• [ABOUT THIS EXERCISE]: Copy, please, the line with "Toggle the Insert Legend icon" and each line that follows it through the end of the data below, exactly as given and without pictures.

• [TASK DATA]:
::::
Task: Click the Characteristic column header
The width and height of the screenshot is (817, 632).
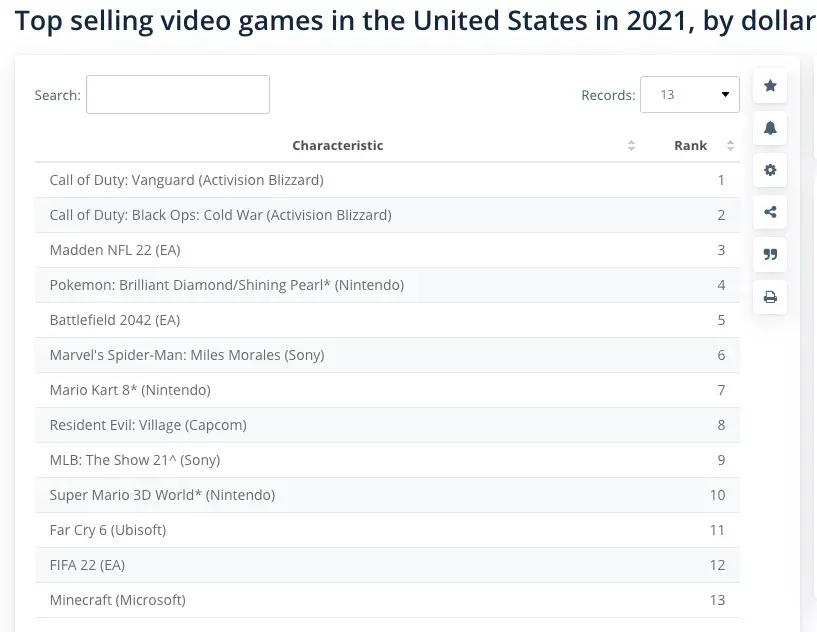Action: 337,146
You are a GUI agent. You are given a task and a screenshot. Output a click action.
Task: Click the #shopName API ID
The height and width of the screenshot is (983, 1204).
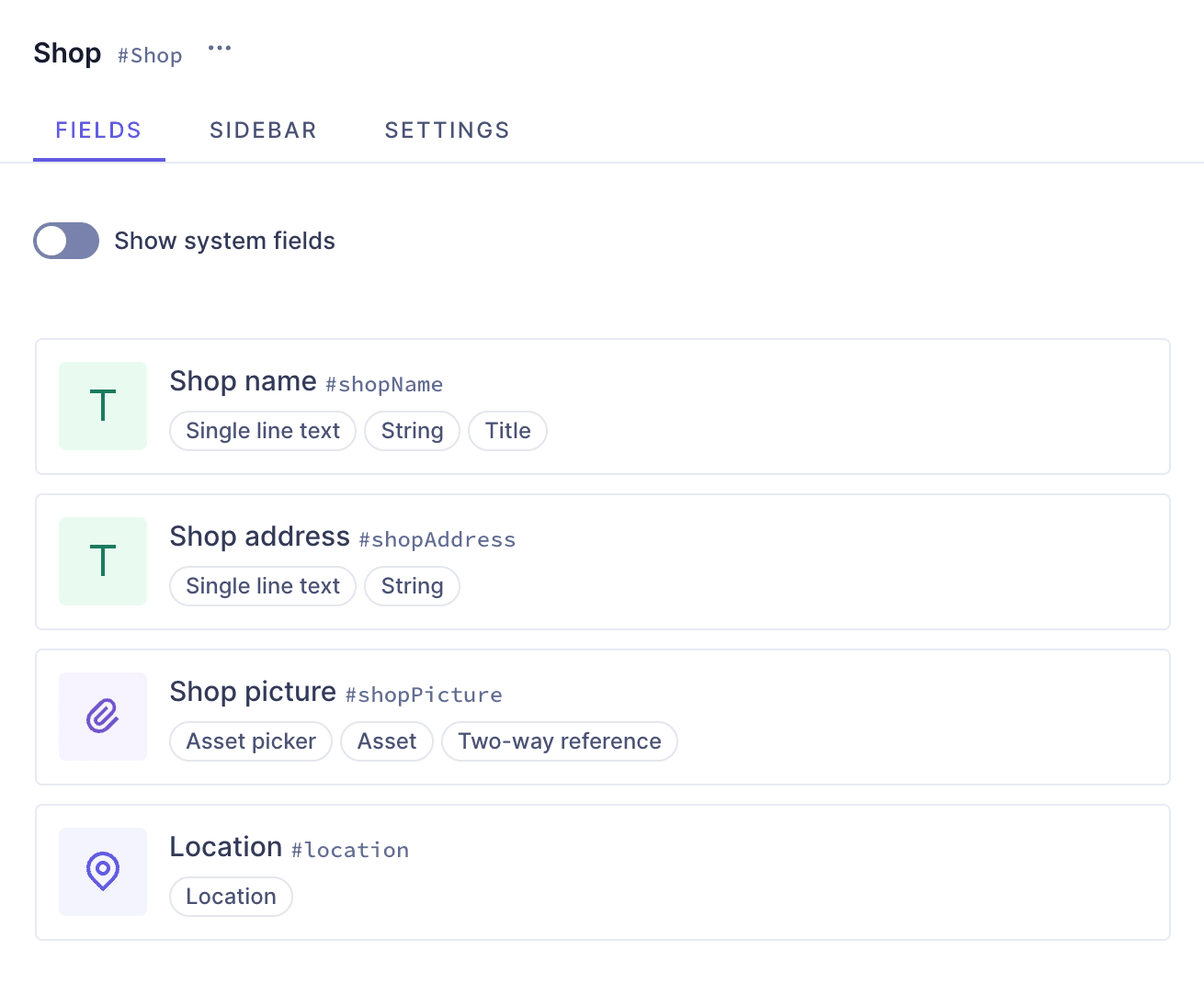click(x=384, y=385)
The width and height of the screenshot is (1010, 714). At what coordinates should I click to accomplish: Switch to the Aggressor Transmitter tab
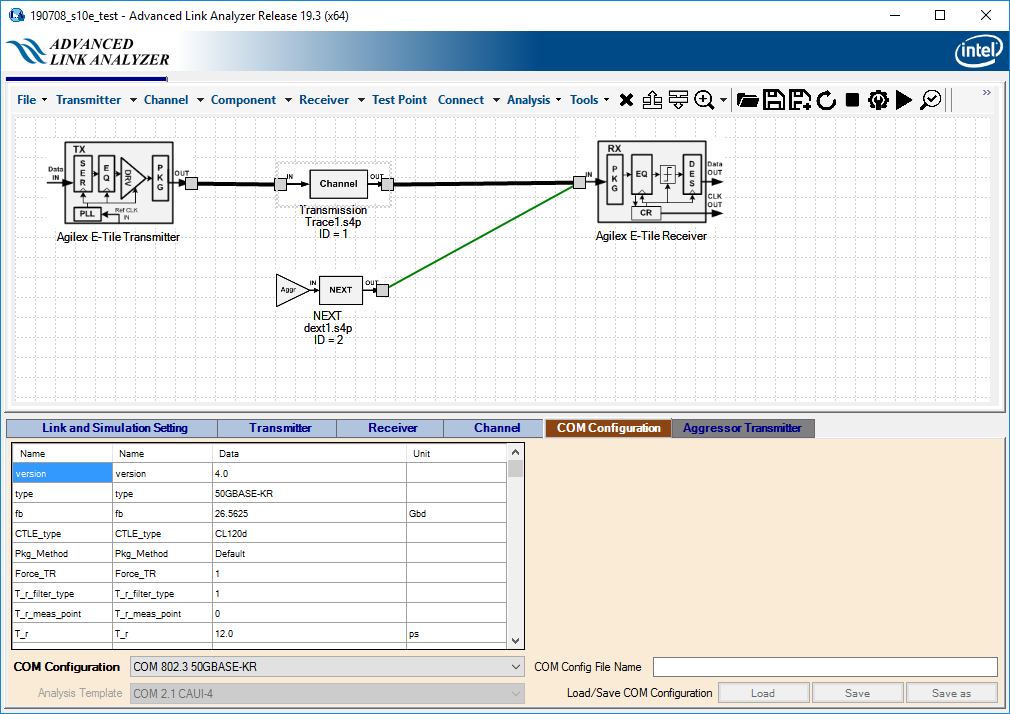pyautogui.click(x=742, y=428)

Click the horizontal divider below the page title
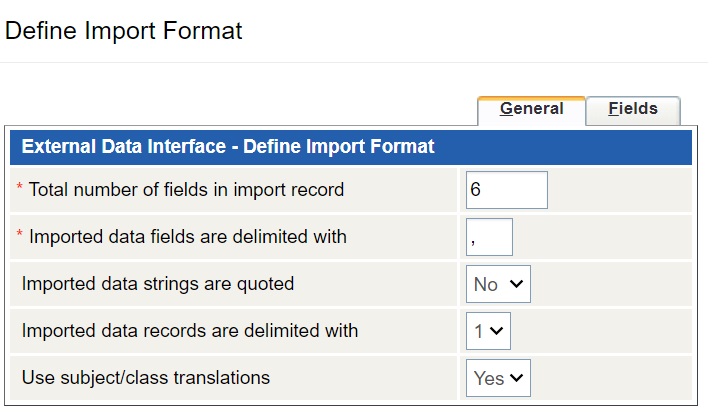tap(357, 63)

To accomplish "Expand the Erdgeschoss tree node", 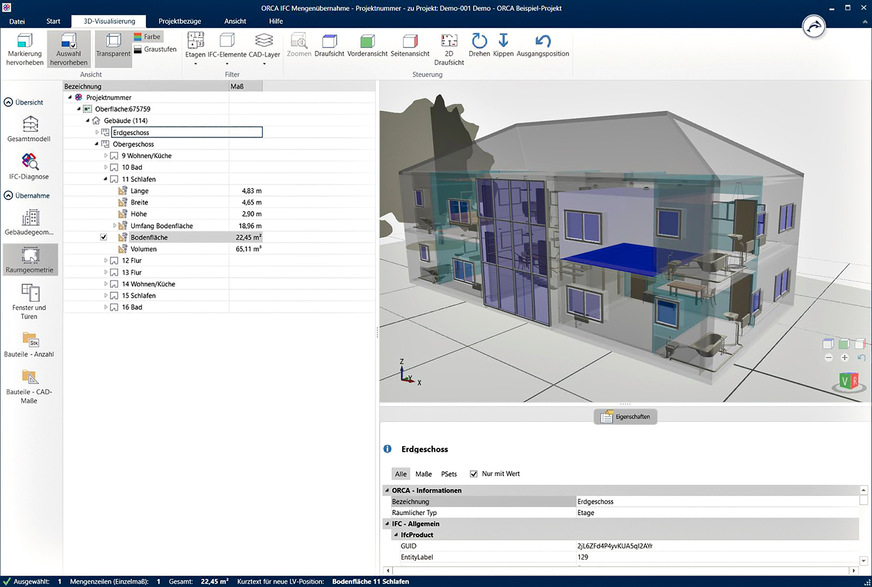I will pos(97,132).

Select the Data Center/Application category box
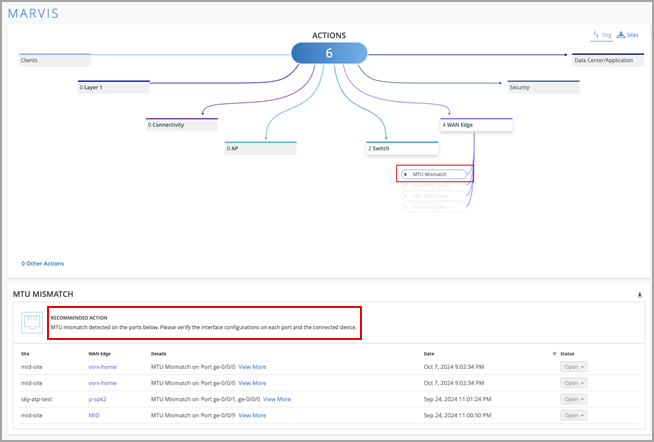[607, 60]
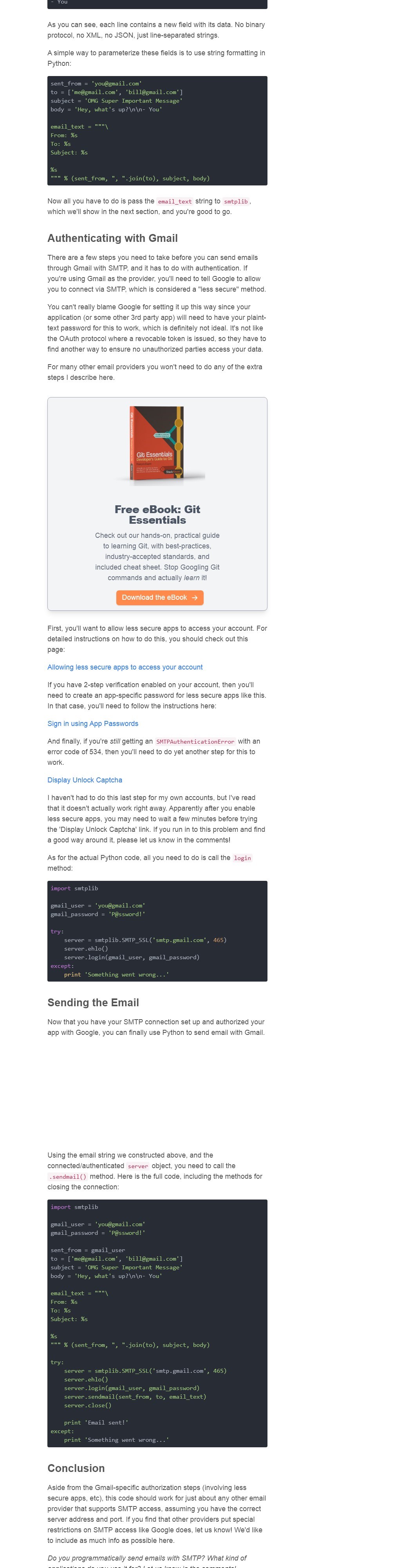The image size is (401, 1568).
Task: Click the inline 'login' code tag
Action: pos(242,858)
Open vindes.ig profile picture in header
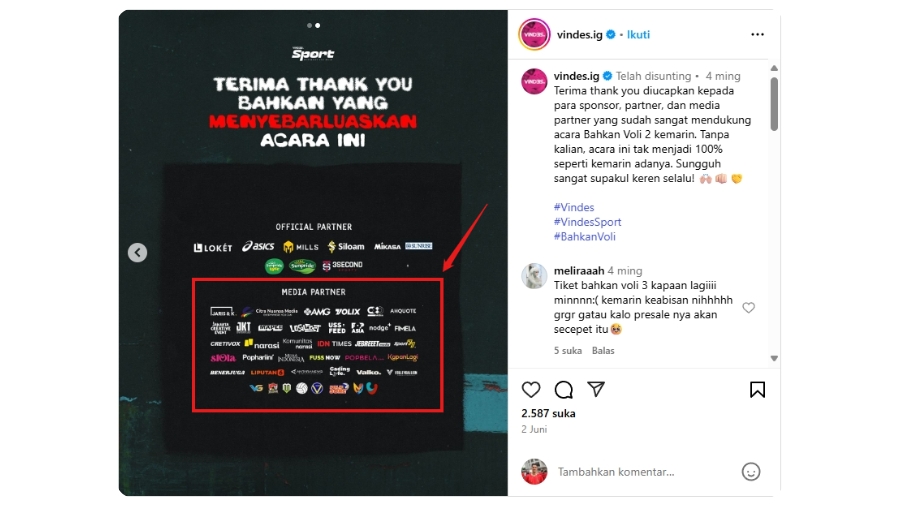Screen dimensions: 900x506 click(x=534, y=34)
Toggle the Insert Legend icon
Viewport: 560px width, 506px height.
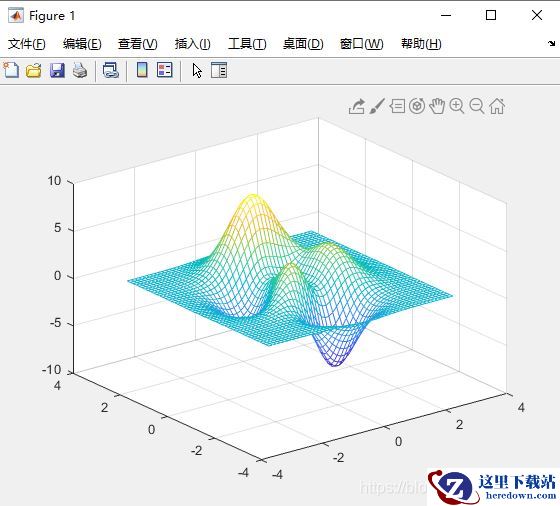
::::
• [TASK RESPONSE]:
Toggle the Insert Legend icon
Viewport: 560px width, 506px height.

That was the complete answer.